Brad Keselowski says he hasn't decided yet whether to get vaccinated against COVID-19 while Austin Dillion and reigning NASCAR Cup Series champion Chase Elliott say it's a personal choice and no one else's business, though Dillon's Richard Childress Racing team did host a voluntary vaccination clinic on site for employees and their families.
Throughout motorsports, which has long prided itself on face-to-face access for fans and glad-handing time with sponsors, approaches to stifling the spread of the coronavirus that has cost the sports world billions still vary greatly. In IndyCar, teams are pushing toward 100% vaccination.
But in NASCAR, with a fan base traditionally more conservative in its Southern strongholds, it is the rare driver who touts vaccination.

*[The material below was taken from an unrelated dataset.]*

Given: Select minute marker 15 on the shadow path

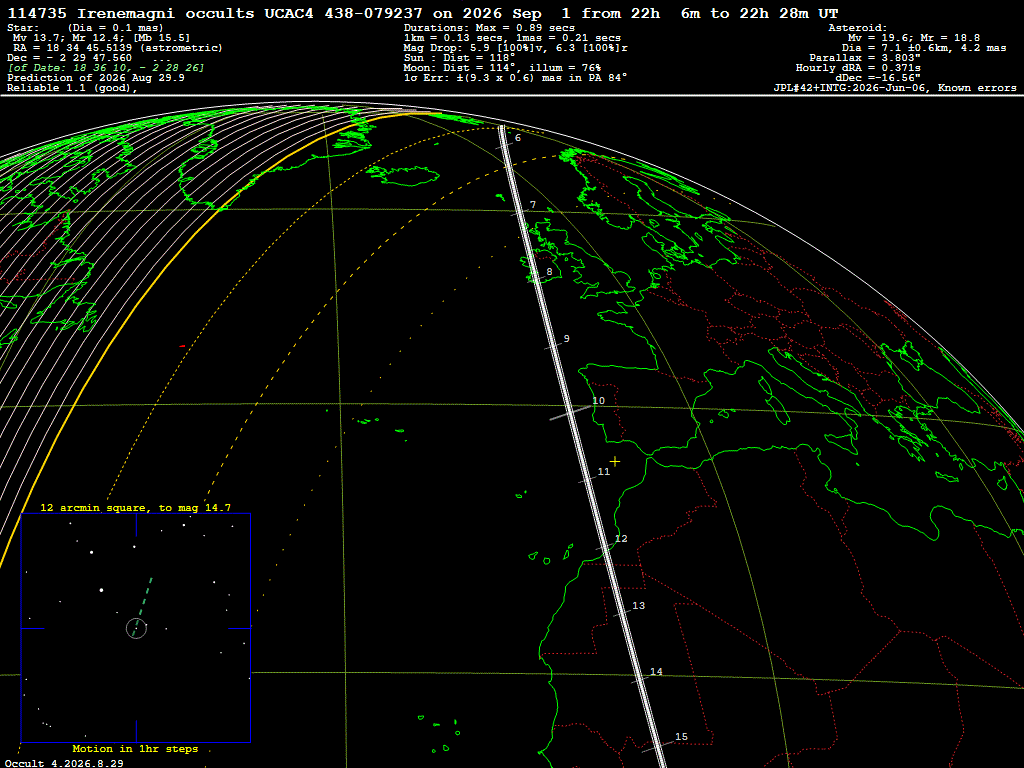Looking at the screenshot, I should pyautogui.click(x=681, y=737).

One of the few is Wallace, driver of the new-this-year 23X1 team co-owned by NBA Hall of Famer Michael Jordan and NASCAR star Denny Hamlin. Like RCR, 23XI had a mass vaccination day at its shop for employees and their families. Wallace also partnered this week with Novant Health to address the hesitancy some have to getting vaccinated; after CNN showed him receiving his jab, the 27-year-old Wallace said he's trying to lead by example.
Wallace is the only Black driver in NASCAR's top series, and the Black community has been especially hard hit by the pandemic, which has claimed more than 561,000 lives in the United States alone.
“I'm not trying to shove it down people's throats," Wallace said Friday. “I'm just saying, `Hey, I'm comfortable taking this route to get us back to a normal capacity in all aspects of life.'”
Wallace's former boss, retired great Richard Petty, filmed a promotion showing him getting vaccinated, but few others have taken such steps.